- Data under study -

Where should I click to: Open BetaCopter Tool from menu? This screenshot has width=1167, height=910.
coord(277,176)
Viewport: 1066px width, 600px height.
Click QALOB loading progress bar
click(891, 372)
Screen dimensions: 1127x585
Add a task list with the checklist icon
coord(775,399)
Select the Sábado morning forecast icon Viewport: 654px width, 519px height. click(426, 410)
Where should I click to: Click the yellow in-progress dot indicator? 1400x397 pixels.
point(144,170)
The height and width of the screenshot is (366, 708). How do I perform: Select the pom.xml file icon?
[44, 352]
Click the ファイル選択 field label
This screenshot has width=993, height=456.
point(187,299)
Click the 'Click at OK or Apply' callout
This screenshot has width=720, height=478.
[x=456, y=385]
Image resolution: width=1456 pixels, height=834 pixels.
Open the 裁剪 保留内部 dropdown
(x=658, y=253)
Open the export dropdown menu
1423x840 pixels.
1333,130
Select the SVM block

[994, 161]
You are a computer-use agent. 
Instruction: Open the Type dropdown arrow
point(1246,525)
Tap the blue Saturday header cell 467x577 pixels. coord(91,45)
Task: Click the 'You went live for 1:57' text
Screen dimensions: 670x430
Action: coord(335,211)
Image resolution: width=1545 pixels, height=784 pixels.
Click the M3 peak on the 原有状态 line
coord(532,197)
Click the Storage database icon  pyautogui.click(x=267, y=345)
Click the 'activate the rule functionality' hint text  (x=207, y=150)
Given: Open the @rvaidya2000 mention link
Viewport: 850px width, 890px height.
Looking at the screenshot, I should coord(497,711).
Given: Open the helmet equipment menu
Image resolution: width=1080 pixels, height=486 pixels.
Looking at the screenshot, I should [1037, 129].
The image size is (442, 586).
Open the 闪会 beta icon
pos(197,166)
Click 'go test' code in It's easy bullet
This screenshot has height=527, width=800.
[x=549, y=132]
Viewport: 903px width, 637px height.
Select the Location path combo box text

- Work item -
Print all of the records, leaving each one exactly as it appears above.

- Solution to this problem -
Where should I click to: Open BetaCopter Tool from menu? This screenshot has width=1167, height=910.
coord(277,176)
Viewport: 1066px width, 600px height.
Click QALOB loading progress bar
click(891, 372)
Screen dimensions: 1127x585
Add a task list with the checklist icon
coord(775,399)
Select the Sábado morning forecast icon Viewport: 654px width, 519px height. click(426, 410)
Where should I click to: Click the yellow in-progress dot indicator? 1400x397 pixels.
point(144,170)
The height and width of the screenshot is (366, 708). How do I perform: Select the pom.xml file icon?
[44, 352]
Click the ファイル選択 field label
This screenshot has width=993, height=456.
point(187,299)
Click the 'Click at OK or Apply' callout
This screenshot has width=720, height=478.
[x=456, y=385]
Image resolution: width=1456 pixels, height=834 pixels.
Open the 裁剪 保留内部 dropdown
(x=658, y=253)
Open the export dropdown menu
1423x840 pixels.
1333,130
Select the SVM block

[994, 161]
You are a computer-use agent. 
Instruction: Open the Type dropdown arrow
point(1246,525)
Tap the blue Saturday header cell 467x577 pixels. coord(91,45)
Task: Click the 'You went live for 1:57' text
Screen dimensions: 670x430
Action: coord(335,211)
Image resolution: width=1545 pixels, height=784 pixels.
Click the M3 peak on the 原有状态 line
coord(532,197)
Click the Storage database icon  pyautogui.click(x=267, y=345)
Click the 'activate the rule functionality' hint text  (x=207, y=150)
Given: Open the @rvaidya2000 mention link
Viewport: 850px width, 890px height.
Looking at the screenshot, I should coord(497,711).
Given: Open the helmet equipment menu
Image resolution: width=1080 pixels, height=486 pixels.
Looking at the screenshot, I should [1037, 129].
The image size is (442, 586).
Open the 闪会 beta icon
pos(197,166)
Click 'go test' code in It's easy bullet
This screenshot has height=527, width=800.
[x=549, y=132]
Viewport: 903px width, 637px height.
Select the Location path combo box text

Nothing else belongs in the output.